If you do supplement: calcium carbonate is cheap but depends on stomach acid, so it is taken with food — and it dissolves less well if you are on a long-term acid-suppressing drug. Calcium citrate is absorbed with or without food and is the usual choice for people on acid suppression or after bariatric surgery. Either way, split it into doses of 500 mg or less, and take the amount your clinician or pharmacist agrees you actually need. Our supplement scorecard, supplements hub and ingredient explainers cover forms and dosing, while calcium vs magnesium and vitamin K2 answer the two most common "what else should I take?" questions. Calcium is only one lever, though — loading your bones and understanding menopausal bone loss matter at least as much.

What your blood calcium result does — and doesn't — tell you

This trips people up, so it is worth being precise: a serum calcium result on a routine panel is not a measure of your calcium intake. ODS says it plainly — blood levels are under such tight homeostatic control that they do not reflect nutritional status. Your body defends blood calcium within a narrow range at almost any cost, including dissolving bone to do it. You can eat 400 mg a day for a decade, lose real bone density, and still have a perfectly normal calcium level. A normal result is not permission to stop paying attention.

It runs the other way too. A calcium that comes back high is a clue, not a diagnosis. The most common outpatient explanation is primary hyperparathyroidism, but thiazide diuretics, lithium, dehydration, high-dose supplements and other conditions all move the number. Serum calcium in healthy people typically runs around 8.8–10.4 mg/dL — but reference ranges differ between laboratories and assays, so the same blood can read "borderline" at one lab and "normal" at another. Always read your result against the range printed on your own report, and remember that one reading, interpreted by someone who knows your medications, symptoms and history, is worth more than any range you find online. Our lab results decoder explains what the panel is showing; it does not replace the person reading it.

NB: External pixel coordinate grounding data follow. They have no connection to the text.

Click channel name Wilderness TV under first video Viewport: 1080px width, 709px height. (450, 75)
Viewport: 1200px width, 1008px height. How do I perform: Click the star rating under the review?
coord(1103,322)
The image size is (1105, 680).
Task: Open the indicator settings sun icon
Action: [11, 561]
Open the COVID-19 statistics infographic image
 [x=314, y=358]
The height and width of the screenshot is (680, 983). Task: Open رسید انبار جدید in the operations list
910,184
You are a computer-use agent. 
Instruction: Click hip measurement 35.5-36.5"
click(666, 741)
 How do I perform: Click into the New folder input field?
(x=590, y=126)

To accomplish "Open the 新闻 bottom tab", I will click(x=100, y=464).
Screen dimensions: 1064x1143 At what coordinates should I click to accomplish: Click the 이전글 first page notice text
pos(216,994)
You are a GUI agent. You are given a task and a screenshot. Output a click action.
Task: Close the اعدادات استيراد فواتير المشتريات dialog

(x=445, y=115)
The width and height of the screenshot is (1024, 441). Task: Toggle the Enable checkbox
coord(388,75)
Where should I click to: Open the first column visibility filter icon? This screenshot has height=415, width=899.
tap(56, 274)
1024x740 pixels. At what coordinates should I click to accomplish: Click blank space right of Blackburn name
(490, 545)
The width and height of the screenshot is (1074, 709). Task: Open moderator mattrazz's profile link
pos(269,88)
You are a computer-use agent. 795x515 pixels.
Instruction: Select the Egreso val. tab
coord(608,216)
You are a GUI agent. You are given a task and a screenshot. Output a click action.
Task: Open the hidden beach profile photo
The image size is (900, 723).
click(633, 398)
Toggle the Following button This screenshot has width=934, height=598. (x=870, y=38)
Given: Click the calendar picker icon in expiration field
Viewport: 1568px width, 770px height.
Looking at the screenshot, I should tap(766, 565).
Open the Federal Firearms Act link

And if you want a number that actually tracks bone, it is a DXA scan, not a blood test: a bone mineral density scan is the one common test that reflects your cumulative calcium status over a lifetime. The fracture risk check and our bone health hub cover who should be scanned, and when.

When to see a doctor

Seek urgent, same-day care if you have:

  • Numbness or tingling around the mouth, fingers or toes; muscle cramps, twitching, or spasms of the hands and feet — these can signal a genuinely low blood calcium.
  • Confusion, unusual drowsiness, extreme thirst and urination, persistent vomiting or severe constipation — especially if you already know your calcium is high.
  • A bone that breaks after a minor fall or with no clear trauma, or sudden severe back pain with loss of height (a possible vertebral fracture).

Book an appointment — don't wait it out — if:

  • Your calcium came back outside the reference range on any blood test, even mildly, even once. It needs repeating and interpreting alongside PTH and vitamin D, by a clinician. Do not assume a borderline result is nothing because you feel well.
  • You have had a kidney stone, coeliac disease, inflammatory bowel disease, or bariatric surgery; or you take long-term steroids or acid-suppressing drugs. All of these change how much calcium you absorb and how much bone you keep.
  • You went through menopause before 45, or a parent broke a hip.
  • You genuinely cannot get near 700–800 mg a day from food (dairy-free, lactose intolerant, poor appetite, restricted eating).
  • You are adding calcium while taking levothyroxine, iron, or antibiotics — get the timing checked.

Nothing on this page is a reason to start, stop, or change a prescription, and no article can tell you a result is "fine." Bring the number to your clinician.

The bottom line

Aim for 1,000 mg a day (1,200 mg from 51). Get it from food. Spread it across meals in servings under about 500 mg. Lean on dairy, calcium-set tofu, canned fish with the bones, shaken fortified drinks, kale and bok choy — and stop counting spinach. Use a supplement only to close the gap you have actually measured. That is the whole method, and it beats any pill you can buy.